To make your next vacation truly a life-changing experience, consider some of the marvelous adventures in The 100 Best Volunteer Vacations to Enrich Your Life.
This 2009 publication from National Geographic is a road-worthy compact paperback, bursting with ideas that will get you moving.
- Collect butterflies in the Amazon
Assist Europe’s marginalized gypsies
Teach music in Ghana
Work in an Argentinean soup kitchen
Three out of four people in Batwa can’t read. You could first learn where Batwa is, and then use your vacation time to help people there gain access to education.
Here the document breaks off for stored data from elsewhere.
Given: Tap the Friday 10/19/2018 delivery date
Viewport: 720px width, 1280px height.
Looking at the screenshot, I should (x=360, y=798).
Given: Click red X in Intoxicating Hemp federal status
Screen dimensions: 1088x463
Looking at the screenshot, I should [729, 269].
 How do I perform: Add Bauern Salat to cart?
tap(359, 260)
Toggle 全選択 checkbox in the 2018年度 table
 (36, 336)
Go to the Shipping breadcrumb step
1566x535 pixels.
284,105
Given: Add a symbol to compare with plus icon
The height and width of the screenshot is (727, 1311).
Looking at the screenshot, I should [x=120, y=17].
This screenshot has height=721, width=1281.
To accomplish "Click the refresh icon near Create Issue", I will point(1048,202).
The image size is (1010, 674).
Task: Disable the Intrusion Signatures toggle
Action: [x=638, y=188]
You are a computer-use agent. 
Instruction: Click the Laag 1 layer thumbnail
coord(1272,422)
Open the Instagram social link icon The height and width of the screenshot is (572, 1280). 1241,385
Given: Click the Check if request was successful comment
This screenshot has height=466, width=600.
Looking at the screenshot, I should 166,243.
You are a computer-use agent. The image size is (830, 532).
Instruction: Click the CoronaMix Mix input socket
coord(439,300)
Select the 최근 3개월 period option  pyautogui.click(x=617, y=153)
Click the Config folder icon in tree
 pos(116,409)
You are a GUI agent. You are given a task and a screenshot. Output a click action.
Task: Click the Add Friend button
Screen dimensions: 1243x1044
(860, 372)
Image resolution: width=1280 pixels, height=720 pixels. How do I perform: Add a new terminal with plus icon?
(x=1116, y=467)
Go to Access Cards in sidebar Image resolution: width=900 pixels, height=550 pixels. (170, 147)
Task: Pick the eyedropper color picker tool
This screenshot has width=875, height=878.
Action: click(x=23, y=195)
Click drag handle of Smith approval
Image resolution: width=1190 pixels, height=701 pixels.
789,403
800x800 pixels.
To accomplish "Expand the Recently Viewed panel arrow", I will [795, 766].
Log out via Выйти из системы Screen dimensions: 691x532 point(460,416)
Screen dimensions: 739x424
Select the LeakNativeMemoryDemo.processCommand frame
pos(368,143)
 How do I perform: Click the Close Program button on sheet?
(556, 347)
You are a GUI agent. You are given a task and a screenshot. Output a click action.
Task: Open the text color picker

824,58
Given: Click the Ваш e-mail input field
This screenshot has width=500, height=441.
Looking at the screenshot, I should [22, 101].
Through a pottery cooperative and your efforts at international marketing, funds for literacy and education can raise the quality of life for this small Indian population.
The 100 Best Volunteer Vacations suggests adventures in six continents, ranging from art and science to humanitarian aid and conservation. You can combine adventure and do something good at the same time, whether you want to:
- help at harvest time,
tend a lighthouse,
work in a Peruvian butterfly camp with over 1,200 species of butterflies, or
educate small ethnic groups in Madre de Dios about sustainable living without destroying forests.
Don’t expect a carpool to work or a free lunch if you volunteer at a health clinic. Visit the world’s newest country and lend a hand at a free health clinic in Dili, in East Timor. You’ll get the chance to help with medical care: dental services, health outreach, infant care, pharmacy, kitchen and laundry for an over-worked doctor. A Madison, Wisconsin group raises funds to send medical aid to East Timor and can help arrange volunteer logistics.
There are opportunities close to home and at the far ends of the earth to volunteer and help people while you learn new skills, whether you want to survey biodiversity of coral reefs in the Philippines, or get an elephant driver’s license in Mahout. The 100 Best Volunteer Vacations has got you covered, for adventure in North America, Europe, the Mideast, Africa, Asia and Australia.
Pam Grout, author of fifteen other books, has her roots in Kansas, but clearly has a global vision of a better world. She does a good job mixing the offbeat with meaningful humanitarian and conservation efforts worldwide. To cite one example, the International Society for Ecology and Culture works to preserve biological and cultural diversity of the world. Many places, such as Ladakh in the Himalayas were unspoiled until tourism gave these cultures an awareness of the bigger world.
As we search for meaning in life, and seek vacations that do more than replicate our experiences at home, with meals, shopping, and social activities, this book gives you the inspiration for life-changing vacations that provide the opportunity to help others, use your skills, and make a real difference.